= The Fortunate Isles and Their Union =

Play

The Fortunate Isles and Their Union is a Jacobean era masque, written by Ben Jonson and designed by Inigo Jones, and performed on 9 January 1625. It was the last masque acted before King James I of England (who died two months later on 27 March), and therefore the final masque of the Jacobean era.

==The show==
The masque had, as its theme, the vision of a unified British kingdom under the guidance of a wise king. "It reflected perfectly the image that he [James] had tried, in his rough-hewn way, to cultivate – even if history, in allotting him part of the blame for the catastrophe that was to befall his son, would be less generous to his reputation."

The Fortunate Isles opens with the entrance of Johphiel, "an airy spirit" who is supposedly "the intelligence of Jupiter's sphere." Johphiel has a long conversation with Merefool, "a melancholic student," which involves much material on the then-new and controversial subject of "the brethren of the Rosy Cross." Jonson devotes this masque to his skeptical and satirical view of the Rosicrucians, just as he had taken a similarly jaundiced view of alchemy in his masque of the previous decade, Mercury Vindicated from the Alchemists (1615).

A more specifically English cast to the masque comes with the introduction of the two poets John Skelton and Henry Scogan. The English theme is stronger in the anti-masque, which, in addition to generic figures ("four knaves"), introduces the figures of Mary Ambree, Elinor Rumming, Long Meg of Westminster, and Tom Thumb. Later come the stereotypical mythological figures of the masque form – in this case, the minor sea gods Proteus, Portunus, and Saron. Inigo Jones's staging featured a floating and moving island (another element that would have appeared in the cancelled masque of the previous year).

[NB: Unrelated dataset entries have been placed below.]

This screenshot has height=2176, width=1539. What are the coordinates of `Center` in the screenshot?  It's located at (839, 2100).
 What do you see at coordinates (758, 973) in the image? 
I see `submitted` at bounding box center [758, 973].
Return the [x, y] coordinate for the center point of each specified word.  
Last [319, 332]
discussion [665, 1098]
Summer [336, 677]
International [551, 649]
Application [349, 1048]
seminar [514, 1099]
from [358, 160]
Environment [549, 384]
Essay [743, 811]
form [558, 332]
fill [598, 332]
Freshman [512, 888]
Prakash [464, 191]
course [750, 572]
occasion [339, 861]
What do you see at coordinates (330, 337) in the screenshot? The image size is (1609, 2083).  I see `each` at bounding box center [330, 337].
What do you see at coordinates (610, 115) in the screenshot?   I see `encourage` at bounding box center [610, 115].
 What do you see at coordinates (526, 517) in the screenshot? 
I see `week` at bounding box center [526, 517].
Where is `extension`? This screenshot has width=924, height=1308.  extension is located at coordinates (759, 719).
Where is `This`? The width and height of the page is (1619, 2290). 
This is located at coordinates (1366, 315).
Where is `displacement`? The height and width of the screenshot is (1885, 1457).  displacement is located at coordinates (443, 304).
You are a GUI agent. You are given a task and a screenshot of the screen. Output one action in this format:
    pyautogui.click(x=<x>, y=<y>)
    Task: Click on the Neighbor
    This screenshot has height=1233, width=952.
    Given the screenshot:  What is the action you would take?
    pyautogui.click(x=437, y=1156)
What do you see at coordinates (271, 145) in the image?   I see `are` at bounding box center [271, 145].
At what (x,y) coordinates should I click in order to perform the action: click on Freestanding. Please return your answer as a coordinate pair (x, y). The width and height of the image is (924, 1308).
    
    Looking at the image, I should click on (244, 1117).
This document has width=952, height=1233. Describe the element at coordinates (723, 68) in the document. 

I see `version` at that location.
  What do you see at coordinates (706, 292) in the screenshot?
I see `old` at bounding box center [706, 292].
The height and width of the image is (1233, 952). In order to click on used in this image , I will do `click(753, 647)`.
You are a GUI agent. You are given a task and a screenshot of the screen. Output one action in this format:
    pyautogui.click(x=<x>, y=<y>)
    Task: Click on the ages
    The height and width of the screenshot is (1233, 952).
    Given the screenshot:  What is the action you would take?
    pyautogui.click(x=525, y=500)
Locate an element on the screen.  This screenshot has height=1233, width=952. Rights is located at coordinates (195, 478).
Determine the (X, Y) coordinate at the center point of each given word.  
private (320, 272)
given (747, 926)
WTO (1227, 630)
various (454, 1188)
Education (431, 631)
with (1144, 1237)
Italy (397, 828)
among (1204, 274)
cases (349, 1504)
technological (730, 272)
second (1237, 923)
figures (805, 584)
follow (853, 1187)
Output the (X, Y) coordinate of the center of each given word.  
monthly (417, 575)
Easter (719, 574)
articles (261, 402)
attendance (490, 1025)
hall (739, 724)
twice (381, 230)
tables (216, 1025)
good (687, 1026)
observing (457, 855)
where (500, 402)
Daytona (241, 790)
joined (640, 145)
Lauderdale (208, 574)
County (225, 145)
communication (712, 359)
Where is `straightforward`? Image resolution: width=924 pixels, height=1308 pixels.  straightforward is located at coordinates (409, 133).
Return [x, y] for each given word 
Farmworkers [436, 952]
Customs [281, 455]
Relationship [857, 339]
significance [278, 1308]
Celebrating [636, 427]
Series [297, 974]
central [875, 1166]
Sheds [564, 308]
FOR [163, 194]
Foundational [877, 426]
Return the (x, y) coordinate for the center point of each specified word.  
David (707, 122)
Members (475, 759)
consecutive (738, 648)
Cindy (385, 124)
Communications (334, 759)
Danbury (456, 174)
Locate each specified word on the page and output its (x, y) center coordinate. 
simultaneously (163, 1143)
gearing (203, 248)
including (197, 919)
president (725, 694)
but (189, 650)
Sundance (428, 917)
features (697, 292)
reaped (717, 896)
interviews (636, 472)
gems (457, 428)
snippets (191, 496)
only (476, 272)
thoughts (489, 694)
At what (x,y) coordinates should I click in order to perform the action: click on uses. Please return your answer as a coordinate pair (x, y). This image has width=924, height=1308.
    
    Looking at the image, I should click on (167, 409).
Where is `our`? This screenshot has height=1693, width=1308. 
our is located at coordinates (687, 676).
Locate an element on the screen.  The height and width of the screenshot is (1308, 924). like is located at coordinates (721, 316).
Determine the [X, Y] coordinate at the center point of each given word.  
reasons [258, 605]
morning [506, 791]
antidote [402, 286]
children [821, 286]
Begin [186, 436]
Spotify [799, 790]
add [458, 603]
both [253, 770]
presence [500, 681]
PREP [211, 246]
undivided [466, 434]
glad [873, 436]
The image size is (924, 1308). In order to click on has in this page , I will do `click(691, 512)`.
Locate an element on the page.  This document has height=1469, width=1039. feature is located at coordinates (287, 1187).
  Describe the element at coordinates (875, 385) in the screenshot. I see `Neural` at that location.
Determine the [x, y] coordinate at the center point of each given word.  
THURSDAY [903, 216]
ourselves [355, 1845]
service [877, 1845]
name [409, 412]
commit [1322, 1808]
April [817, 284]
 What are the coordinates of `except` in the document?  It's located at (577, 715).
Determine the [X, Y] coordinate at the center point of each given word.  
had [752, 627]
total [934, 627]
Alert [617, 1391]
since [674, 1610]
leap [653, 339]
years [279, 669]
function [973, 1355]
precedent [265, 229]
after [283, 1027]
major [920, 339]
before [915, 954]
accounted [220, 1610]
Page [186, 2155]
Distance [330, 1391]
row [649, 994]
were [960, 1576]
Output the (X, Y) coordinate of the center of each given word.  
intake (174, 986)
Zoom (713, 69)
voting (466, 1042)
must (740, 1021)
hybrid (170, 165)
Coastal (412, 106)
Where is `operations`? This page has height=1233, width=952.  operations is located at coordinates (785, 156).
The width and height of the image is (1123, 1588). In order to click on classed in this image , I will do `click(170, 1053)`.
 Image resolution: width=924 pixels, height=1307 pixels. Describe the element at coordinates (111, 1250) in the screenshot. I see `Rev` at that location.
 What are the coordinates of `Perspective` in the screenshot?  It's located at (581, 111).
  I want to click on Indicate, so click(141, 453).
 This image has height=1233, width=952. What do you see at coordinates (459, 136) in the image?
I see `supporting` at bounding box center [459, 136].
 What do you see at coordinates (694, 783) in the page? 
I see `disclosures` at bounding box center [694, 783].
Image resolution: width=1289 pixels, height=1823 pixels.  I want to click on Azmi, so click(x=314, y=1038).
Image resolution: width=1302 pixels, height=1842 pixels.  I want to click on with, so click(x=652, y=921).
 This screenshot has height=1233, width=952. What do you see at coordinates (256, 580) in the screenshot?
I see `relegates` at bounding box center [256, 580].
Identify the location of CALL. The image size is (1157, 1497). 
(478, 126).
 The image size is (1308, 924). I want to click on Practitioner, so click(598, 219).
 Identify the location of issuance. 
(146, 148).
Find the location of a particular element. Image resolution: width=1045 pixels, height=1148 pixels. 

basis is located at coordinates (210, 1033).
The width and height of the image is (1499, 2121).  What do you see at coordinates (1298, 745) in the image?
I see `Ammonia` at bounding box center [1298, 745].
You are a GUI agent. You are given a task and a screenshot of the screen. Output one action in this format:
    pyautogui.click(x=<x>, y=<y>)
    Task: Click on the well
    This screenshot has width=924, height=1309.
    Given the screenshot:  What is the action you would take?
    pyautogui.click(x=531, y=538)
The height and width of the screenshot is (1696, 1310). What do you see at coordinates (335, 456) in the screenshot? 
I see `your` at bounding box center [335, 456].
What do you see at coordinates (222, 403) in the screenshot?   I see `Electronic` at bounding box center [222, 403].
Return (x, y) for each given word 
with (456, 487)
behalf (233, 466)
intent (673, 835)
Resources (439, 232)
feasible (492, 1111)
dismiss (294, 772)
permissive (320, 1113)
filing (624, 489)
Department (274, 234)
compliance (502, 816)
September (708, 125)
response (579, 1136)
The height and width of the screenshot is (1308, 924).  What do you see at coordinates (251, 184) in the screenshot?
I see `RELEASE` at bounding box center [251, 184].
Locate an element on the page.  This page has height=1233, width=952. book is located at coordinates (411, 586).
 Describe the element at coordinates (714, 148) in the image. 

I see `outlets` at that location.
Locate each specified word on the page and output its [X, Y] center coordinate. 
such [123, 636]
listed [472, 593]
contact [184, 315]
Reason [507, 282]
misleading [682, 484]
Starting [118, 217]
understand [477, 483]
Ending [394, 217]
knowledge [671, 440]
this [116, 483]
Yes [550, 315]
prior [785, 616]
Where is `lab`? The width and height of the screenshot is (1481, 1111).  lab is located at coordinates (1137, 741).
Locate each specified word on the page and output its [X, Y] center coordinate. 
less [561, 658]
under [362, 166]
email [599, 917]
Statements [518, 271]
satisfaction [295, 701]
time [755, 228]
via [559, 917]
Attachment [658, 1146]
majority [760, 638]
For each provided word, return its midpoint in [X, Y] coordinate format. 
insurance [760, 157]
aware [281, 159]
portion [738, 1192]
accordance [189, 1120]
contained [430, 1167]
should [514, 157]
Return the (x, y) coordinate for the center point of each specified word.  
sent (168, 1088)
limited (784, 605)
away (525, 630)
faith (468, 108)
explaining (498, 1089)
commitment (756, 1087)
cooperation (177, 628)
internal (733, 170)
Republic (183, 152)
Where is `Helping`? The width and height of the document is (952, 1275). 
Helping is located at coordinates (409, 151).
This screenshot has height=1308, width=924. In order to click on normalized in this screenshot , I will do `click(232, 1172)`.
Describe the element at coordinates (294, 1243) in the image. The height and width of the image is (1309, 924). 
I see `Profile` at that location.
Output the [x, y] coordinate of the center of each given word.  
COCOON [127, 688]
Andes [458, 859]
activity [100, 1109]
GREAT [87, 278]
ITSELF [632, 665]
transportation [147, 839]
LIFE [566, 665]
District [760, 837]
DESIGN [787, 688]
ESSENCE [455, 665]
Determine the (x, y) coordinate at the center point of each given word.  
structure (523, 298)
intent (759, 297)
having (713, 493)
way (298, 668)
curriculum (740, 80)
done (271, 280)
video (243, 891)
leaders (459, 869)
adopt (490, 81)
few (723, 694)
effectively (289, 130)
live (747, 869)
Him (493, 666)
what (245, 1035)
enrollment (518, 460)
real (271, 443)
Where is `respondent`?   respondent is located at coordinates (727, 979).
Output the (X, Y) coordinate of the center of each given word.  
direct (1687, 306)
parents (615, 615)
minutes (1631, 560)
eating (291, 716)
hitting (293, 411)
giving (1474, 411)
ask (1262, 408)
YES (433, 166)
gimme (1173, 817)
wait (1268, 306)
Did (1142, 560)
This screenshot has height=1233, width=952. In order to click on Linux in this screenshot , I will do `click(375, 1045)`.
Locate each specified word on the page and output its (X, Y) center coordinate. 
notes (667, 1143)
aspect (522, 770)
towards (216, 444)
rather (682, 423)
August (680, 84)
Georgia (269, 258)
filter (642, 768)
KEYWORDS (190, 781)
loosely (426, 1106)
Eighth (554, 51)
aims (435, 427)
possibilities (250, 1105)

Though The Fortunate Isles was the major entertainment of the 1624-25 Christmas season at the Stuart Court, Jonson did not hesitate to re-cycle some lyrical passages from the previous year's masque, Neptune's Triumph for the Return of Albion, which had been cancelled due to Court scheduling controversies. (Jonson would re-use other material from Neptune's Triumph for his next stage play, The Staple of News.)

==Sources==
For source material for his text, Jonson relied upon the Speculum Sophicum Rhodostauroticum of Teophilus Schweigardt (1618) and the Artis Kabbalisticae of Pierre Morestel (1621). The name Johphiel derives from Cornelius Agrippa's De Occulta Philosophia (later translated to English under the title Three Books of Occult Philosophy).

==Publication==
The text of The Fortunate Isles was published in quarto soon after its performance in 1625. The quarto is dated "1624," since prior to 1751 the English started the New Year on 25 March. [See: Old Style and New Style dates.] The masque was reprinted in the second folio collection of Jonson's works in 1641, and in subsequent editions of the collected works.